_STUDY MATERIAL_
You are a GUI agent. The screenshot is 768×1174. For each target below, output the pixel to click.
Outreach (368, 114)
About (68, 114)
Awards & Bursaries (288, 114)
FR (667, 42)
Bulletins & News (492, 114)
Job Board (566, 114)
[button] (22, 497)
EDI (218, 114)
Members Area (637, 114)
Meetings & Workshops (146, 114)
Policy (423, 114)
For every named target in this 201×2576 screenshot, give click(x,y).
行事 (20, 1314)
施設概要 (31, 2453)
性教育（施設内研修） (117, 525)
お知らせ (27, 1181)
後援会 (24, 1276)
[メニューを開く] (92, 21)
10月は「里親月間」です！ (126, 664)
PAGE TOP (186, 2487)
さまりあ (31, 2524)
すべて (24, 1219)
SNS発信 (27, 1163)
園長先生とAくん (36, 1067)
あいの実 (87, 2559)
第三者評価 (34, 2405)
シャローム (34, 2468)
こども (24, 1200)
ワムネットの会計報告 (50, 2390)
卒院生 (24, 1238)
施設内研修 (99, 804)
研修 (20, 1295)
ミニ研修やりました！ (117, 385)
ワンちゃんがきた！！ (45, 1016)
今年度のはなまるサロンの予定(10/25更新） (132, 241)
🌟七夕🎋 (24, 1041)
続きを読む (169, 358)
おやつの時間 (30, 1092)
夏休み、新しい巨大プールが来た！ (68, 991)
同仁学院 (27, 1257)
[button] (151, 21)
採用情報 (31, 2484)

==

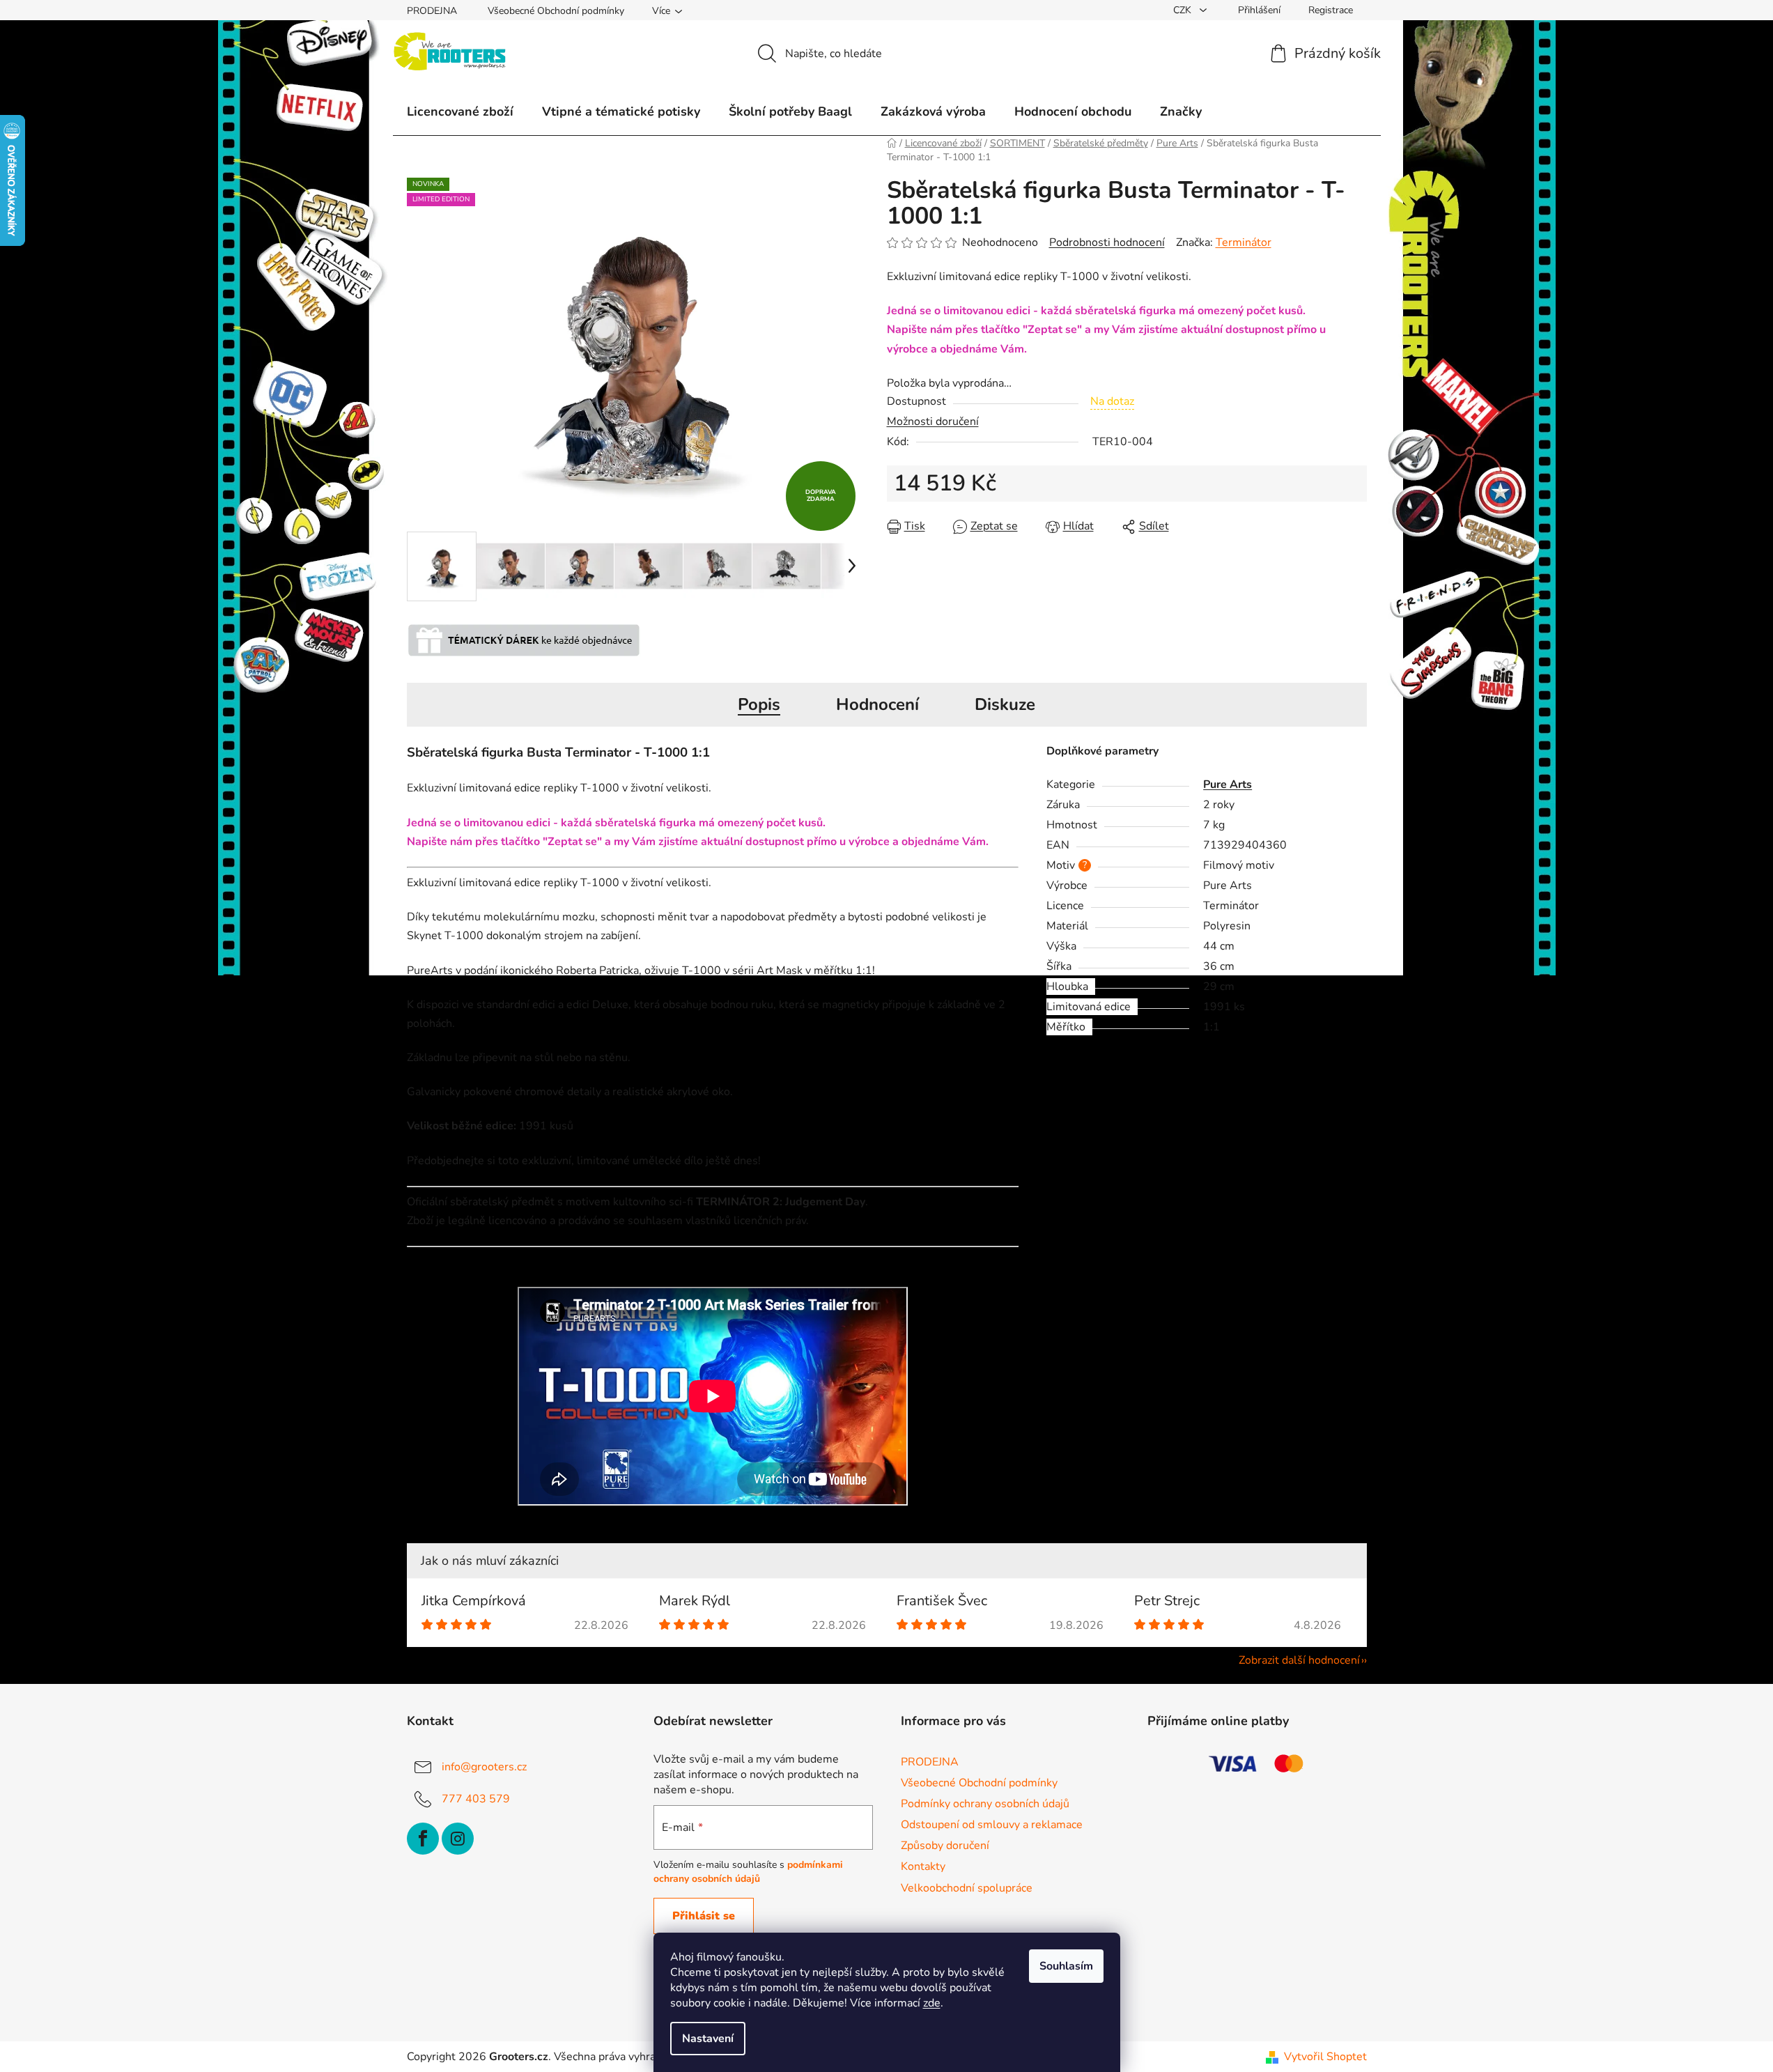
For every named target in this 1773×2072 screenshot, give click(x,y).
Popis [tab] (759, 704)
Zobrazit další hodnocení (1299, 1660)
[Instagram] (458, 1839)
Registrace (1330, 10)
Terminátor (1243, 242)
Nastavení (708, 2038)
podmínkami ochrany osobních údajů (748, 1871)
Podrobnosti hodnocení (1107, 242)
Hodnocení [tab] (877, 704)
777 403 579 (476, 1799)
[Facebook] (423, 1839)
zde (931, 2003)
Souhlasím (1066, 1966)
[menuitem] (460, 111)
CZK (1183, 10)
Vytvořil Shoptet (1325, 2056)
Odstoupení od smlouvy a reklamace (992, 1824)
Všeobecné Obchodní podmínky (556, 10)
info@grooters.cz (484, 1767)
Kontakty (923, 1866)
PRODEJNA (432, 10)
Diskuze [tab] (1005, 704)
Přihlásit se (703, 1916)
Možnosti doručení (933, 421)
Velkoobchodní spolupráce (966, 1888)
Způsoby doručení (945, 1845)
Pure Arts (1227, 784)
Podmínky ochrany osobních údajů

_ACTIVITY_
Give the number of lines in this material that include the string "údajů", with no other text.

_RESULT OF THIS EXERCISE_
2